Xolair: A New Hope for Children with Food Allergies

Xolair: A New Hope for Children with Food Allergies

Food allergies are a serious and potentially life-threatening condition that affects millions of children and adults around the world. For those who are allergic to multiple foods, such as peanuts, eggs, milk, or wheat, avoiding accidental exposure can be challenging and stressful. However, a new study suggests that a drug that is commonly used to treat asthma and hives may offer some protection and relief for people with food allergies.

The drug, called omalizumab, or Xolair, is an injectable medication that targets the immune system. It binds to and inactivates a type of antibody called immunoglobulin E (IgE), which is responsible for triggering allergic reactions. By reducing the levels of IgE in the blood, Xolair can prevent or lessen the inflammation and symptoms that occur when someone with food allergies eats a small amount of their allergen.
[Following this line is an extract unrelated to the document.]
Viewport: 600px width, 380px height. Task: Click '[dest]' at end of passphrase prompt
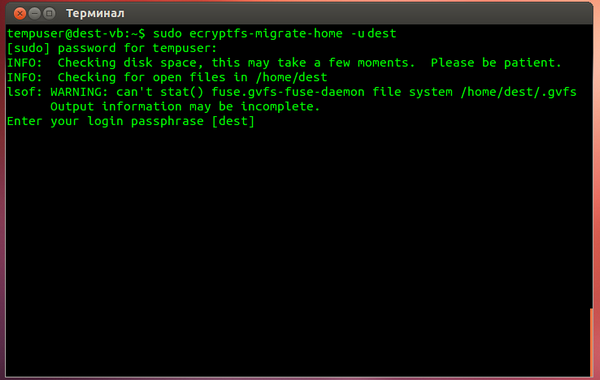coord(233,121)
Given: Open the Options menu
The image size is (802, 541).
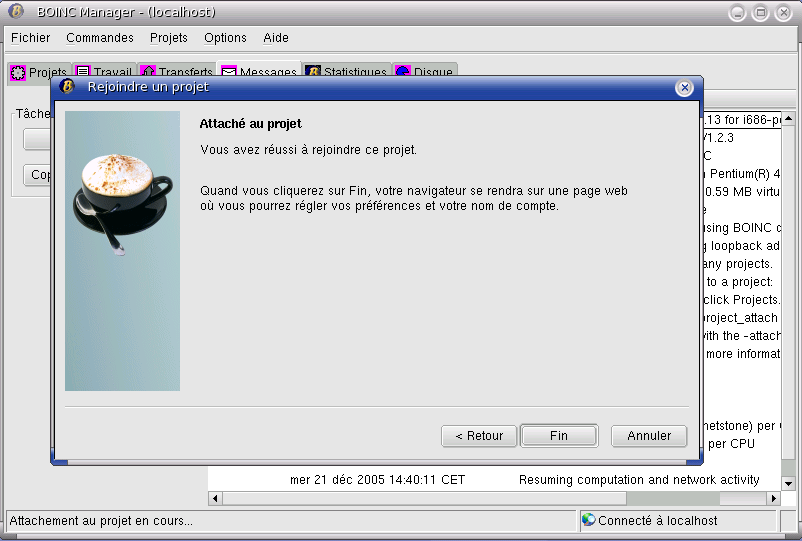Looking at the screenshot, I should (225, 38).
Xolair was first approved by the U.S. Food and Drug Administration (FDA) in 2003 to treat allergic asthma, a condition in which the airways become narrow and inflamed due to exposure to allergens. In 2014, the FDA expanded the approval of Xolair to include chronic hives, a skin condition that causes red, itchy, and swollen bumps. On Feb. 16, 2024, the FDA approved Xolair for the treatment of food allergies in children as young as one year old and adults. It is the first drug that can treat allergies to multiple foods.

What the study found

The study, published in the New England Journal of Medicine, was led by researchers from Stanford University and Johns Hopkins University. It involved 225 participants, aged 4 to 55, who had severe allergies to peanuts and at least two other foods, such as eggs, milk, tree nuts, sesame, or wheat. The participants were randomly assigned to receive either Xolair injections or placebo injections for 16 weeks. They also underwent oral food challenges, in which they were given increasing doses of their allergens until they developed a reaction.
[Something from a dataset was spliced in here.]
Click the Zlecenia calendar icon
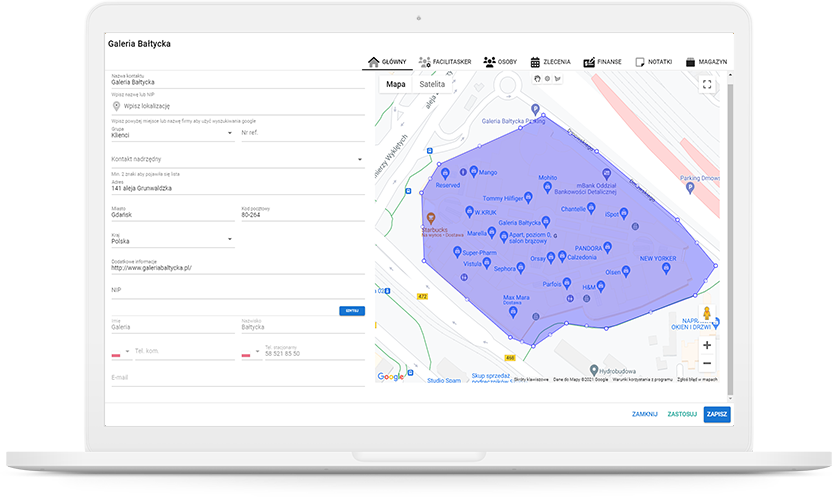 coord(536,62)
The results showed that Xolair significantly increased the amount of allergen that the participants could tolerate before having a reaction. For example, the median dose of peanut that triggered a reaction increased from 10 mg to 144 mg in the Xolair group, compared to 10 mg to 24 mg in the placebo group. The Xolair group also had fewer and milder reactions than the placebo group. The most common side effects of Xolair were injection site reactions, headache, and abdominal pain.

What it means for food allergy patients

The study authors say that Xolair is not a cure for food allergies, and that patients still need to avoid their allergens and carry epinephrine, an emergency medication that can reverse anaphylaxis, a severe allergic reaction that can cause difficulty breathing, low blood pressure, and loss of consciousness. However, they say that Xolair can provide an extra layer of protection and peace of mind for food allergy patients and their families, especially in situations where they may encounter unknown or contaminated foods, such as at parties, restaurants, or schools.

Dr. R. Sharon Chinthrajah, the co-lead author of the study and the acting director of the Sean N. Parker Center for Allergy and Asthma Research at Stanford University, said in a press release: “This is a major breakthrough for food allergy, as omalizumab affords food allergy families improved quality of life and safety when doing everyday activities. We are hopeful that this will be a game-changer for the food allergy community.”